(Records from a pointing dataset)
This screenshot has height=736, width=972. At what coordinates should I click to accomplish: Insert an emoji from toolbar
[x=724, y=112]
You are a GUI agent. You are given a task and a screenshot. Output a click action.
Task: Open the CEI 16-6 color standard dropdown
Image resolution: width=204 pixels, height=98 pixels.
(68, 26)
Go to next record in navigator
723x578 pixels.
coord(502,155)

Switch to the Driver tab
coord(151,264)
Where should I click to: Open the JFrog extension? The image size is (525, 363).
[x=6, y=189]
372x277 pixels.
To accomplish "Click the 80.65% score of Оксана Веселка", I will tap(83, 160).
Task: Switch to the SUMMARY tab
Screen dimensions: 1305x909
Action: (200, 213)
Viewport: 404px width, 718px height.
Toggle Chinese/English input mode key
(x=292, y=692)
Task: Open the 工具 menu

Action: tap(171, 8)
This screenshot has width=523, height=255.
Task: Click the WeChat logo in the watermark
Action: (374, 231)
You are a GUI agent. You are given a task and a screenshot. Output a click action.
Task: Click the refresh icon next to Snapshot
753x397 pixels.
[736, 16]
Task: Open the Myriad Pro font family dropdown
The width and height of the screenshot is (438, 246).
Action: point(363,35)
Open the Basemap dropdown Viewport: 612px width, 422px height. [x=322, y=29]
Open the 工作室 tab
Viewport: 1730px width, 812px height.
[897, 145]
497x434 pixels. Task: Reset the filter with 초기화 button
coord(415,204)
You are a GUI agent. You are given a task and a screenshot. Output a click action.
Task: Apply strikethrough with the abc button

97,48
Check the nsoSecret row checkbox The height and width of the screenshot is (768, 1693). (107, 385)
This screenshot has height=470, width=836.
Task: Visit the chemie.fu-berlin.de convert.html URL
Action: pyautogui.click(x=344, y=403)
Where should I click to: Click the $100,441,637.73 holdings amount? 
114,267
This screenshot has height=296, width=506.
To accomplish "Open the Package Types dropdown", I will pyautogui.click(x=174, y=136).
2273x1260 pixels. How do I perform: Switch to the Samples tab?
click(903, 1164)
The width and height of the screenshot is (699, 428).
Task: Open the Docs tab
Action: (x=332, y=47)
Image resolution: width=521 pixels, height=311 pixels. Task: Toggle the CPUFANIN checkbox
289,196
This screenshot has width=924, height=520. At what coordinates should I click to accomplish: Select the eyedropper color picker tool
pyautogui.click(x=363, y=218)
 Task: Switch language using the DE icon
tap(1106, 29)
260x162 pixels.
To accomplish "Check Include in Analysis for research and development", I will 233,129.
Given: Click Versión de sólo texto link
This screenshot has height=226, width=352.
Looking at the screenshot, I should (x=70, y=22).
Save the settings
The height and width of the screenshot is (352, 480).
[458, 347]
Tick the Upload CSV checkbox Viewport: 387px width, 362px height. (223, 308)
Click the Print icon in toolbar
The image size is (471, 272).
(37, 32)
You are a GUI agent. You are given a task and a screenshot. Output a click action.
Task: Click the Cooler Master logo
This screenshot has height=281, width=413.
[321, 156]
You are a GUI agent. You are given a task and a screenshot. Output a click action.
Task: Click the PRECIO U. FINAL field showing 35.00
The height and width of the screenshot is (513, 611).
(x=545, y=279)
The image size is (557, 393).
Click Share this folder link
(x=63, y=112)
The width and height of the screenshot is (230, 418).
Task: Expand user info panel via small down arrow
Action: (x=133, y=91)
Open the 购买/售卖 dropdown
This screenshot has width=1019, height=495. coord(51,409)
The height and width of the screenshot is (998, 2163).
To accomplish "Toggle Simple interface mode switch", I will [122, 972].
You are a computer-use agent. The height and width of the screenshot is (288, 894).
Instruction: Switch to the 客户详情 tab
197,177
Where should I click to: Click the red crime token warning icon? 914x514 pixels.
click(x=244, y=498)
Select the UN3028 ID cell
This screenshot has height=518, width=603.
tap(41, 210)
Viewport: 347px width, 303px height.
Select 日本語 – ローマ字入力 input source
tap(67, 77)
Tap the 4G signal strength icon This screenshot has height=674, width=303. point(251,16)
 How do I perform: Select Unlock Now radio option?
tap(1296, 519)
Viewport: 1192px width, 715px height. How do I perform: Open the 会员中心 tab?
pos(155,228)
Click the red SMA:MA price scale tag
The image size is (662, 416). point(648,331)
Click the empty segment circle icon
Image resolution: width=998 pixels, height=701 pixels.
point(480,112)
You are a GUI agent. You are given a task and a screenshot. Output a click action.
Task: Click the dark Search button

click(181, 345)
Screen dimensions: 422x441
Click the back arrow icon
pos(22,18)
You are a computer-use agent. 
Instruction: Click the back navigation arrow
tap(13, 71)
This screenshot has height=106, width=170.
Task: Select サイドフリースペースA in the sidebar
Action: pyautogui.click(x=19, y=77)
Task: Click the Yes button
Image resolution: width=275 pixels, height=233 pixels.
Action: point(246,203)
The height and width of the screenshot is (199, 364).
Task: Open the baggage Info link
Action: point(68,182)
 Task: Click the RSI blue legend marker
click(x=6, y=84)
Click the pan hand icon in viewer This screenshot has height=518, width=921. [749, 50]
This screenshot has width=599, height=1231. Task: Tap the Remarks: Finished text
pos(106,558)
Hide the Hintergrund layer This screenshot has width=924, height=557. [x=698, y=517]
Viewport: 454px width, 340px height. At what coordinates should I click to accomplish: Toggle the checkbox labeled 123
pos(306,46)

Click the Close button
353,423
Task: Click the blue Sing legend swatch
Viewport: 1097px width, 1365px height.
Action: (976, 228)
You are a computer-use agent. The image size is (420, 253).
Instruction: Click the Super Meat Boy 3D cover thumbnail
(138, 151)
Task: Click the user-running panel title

▶ [Exercise directions]:
Format the rows above as a JSON list of strings, with one string for each line and blank lines left out.

▶ [Final result]:
[
  "This screenshot has height=736, width=972. At what coordinates should I click to accomplish: Insert an emoji from toolbar",
  "[x=724, y=112]",
  "You are a GUI agent. You are given a task and a screenshot. Output a click action.",
  "Task: Open the CEI 16-6 color standard dropdown",
  "Image resolution: width=204 pixels, height=98 pixels.",
  "(68, 26)",
  "Go to next record in navigator",
  "723x578 pixels.",
  "coord(502,155)",
  "Switch to the Driver tab",
  "coord(151,264)",
  "Where should I click to: Open the JFrog extension? The image size is (525, 363).",
  "[x=6, y=189]",
  "372x277 pixels.",
  "To accomplish \"Click the 80.65% score of Оксана Веселка\", I will tap(83, 160).",
  "Task: Switch to the SUMMARY tab",
  "Screen dimensions: 1305x909",
  "Action: (200, 213)",
  "Viewport: 404px width, 718px height.",
  "Toggle Chinese/English input mode key",
  "(x=292, y=692)",
  "Task: Open the 工具 menu",
  "Action: tap(171, 8)",
  "This screenshot has width=523, height=255.",
  "Task: Click the WeChat logo in the watermark",
  "Action: (374, 231)",
  "You are a GUI agent. You are given a task and a screenshot. Output a click action.",
  "Task: Click the refresh icon next to Snapshot",
  "753x397 pixels.",
  "[736, 16]",
  "Task: Open the Myriad Pro font family dropdown",
  "The width and height of the screenshot is (438, 246).",
  "Action: point(363,35)",
  "Open the Basemap dropdown Viewport: 612px width, 422px height. [x=322, y=29]",
  "Open the 工作室 tab",
  "Viewport: 1730px width, 812px height.",
  "[897, 145]",
  "497x434 pixels. Task: Reset the filter with 초기화 button",
  "coord(415,204)",
  "You are a GUI agent. You are given a task and a screenshot. Output a click action.",
  "Task: Apply strikethrough with the abc button",
  "97,48",
  "Check the nsoSecret row checkbox The height and width of the screenshot is (768, 1693). (107, 385)",
  "This screenshot has height=470, width=836.",
  "Task: Visit the chemie.fu-berlin.de convert.html URL",
  "Action: pyautogui.click(x=344, y=403)",
  "Where should I click to: Click the $100,441,637.73 holdings amount? ",
  "114,267",
  "This screenshot has height=296, width=506.",
  "To accomplish \"Open the Package Types dropdown\", I will pyautogui.click(x=174, y=136).",
  "2273x1260 pixels. How do I perform: Switch to the Samples tab?",
  "click(903, 1164)",
  "The width and height of the screenshot is (699, 428).",
  "Task: Open the Docs tab",
  "Action: (x=332, y=47)",
  "Image resolution: width=521 pixels, height=311 pixels. Task: Toggle the CPUFANIN checkbox",
  "289,196",
  "This screenshot has width=924, height=520. At what coordinates should I click to accomplish: Select the eyedropper color picker tool",
  "pyautogui.click(x=363, y=218)",
  " Task: Switch language using the DE icon",
  "tap(1106, 29)",
  "260x162 pixels.",
  "To accomplish \"Check Include in Analysis for research and development\", I will 233,129.",
  "Given: Click Versión de sólo texto link",
  "This screenshot has height=226, width=352.",
  "Looking at the screenshot, I should (x=70, y=22).",
  "Save the settings",
  "The height and width of the screenshot is (352, 480).",
  "[458, 347]",
  "Tick the Upload CSV checkbox Viewport: 387px width, 362px height. (223, 308)",
  "Click the Print icon in toolbar",
  "The image size is (471, 272).",
  "(37, 32)",
  "You are a GUI agent. You are given a task and a screenshot. Output a click action.",
  "Task: Click the Cooler Master logo",
  "This screenshot has height=281, width=413.",
  "[321, 156]",
  "You are a GUI agent. You are given a task and a screenshot. Output a click action.",
  "Task: Click the PRECIO U. FINAL field showing 35.00",
  "The height and width of the screenshot is (513, 611).",
  "(x=545, y=279)",
  "The image size is (557, 393).",
  "Click Share this folder link",
  "(x=63, y=112)",
  "The width and height of the screenshot is (230, 418).",
  "Task: Expand user info panel via small down arrow",
  "Action: (x=133, y=91)",
  "Open the 购买/售卖 dropdown",
  "This screenshot has width=1019, height=495. coord(51,409)",
  "The height and width of the screenshot is (998, 2163).",
  "To accomplish \"Toggle Simple interface mode switch\", I will [122, 972].",
  "You are a computer-use agent. The height and width of the screenshot is (288, 894).",
  "Instruction: Switch to the 客户详情 tab",
  "197,177",
  "Where should I click to: Click the red crime token warning icon? 914x514 pixels.",
  "click(x=244, y=498)",
  "Select the UN3028 ID cell",
  "This screenshot has height=518, width=603.",
  "tap(41, 210)",
  "Viewport: 347px width, 303px height.",
  "Select 日本語 – ローマ字入力 input source",
  "tap(67, 77)",
  "Tap the 4G signal strength icon This screenshot has height=674, width=303. point(251,16)",
  " How do I perform: Select Unlock Now radio option?",
  "tap(1296, 519)",
  "Viewport: 1192px width, 715px height. How do I perform: Open the 会员中心 tab?",
  "pos(155,228)",
  "Click the red SMA:MA price scale tag",
  "The image size is (662, 416). point(648,331)",
  "Click the empty segment circle icon",
  "Image resolution: width=998 pixels, height=701 pixels.",
  "point(480,112)",
  "You are a GUI agent. You are given a task and a screenshot. Output a click action.",
  "Task: Click the dark Search button",
  "click(181, 345)",
  "Screen dimensions: 422x441",
  "Click the back arrow icon",
  "pos(22,18)",
  "You are a computer-use agent. ",
  "Instruction: Click the back navigation arrow",
  "tap(13, 71)",
  "This screenshot has height=106, width=170.",
  "Task: Select サイドフリースペースA in the sidebar",
  "Action: pyautogui.click(x=19, y=77)",
  "Task: Click the Yes button",
  "Image resolution: width=275 pixels, height=233 pixels.",
  "Action: point(246,203)",
  "The height and width of the screenshot is (199, 364).",
  "Task: Open the baggage Info link",
  "Action: point(68,182)",
  " Task: Click the RSI blue legend marker",
  "click(x=6, y=84)",
  "Click the pan hand icon in viewer This screenshot has height=518, width=921. [749, 50]",
  "This screenshot has width=599, height=1231. Task: Tap the Remarks: Finished text",
  "pos(106,558)",
  "Hide the Hintergrund layer This screenshot has width=924, height=557. [x=698, y=517]",
  "Viewport: 454px width, 340px height. At what coordinates should I click to accomplish: Toggle the checkbox labeled 123",
  "pos(306,46)",
  "Click the Close button",
  "353,423",
  "Task: Click the blue Sing legend swatch",
  "Viewport: 1097px width, 1365px height.",
  "Action: (976, 228)",
  "You are a computer-use agent. The image size is (420, 253).",
  "Instruction: Click the Super Meat Boy 3D cover thumbnail",
  "(138, 151)",
  "Task: Click the user-running panel title"
]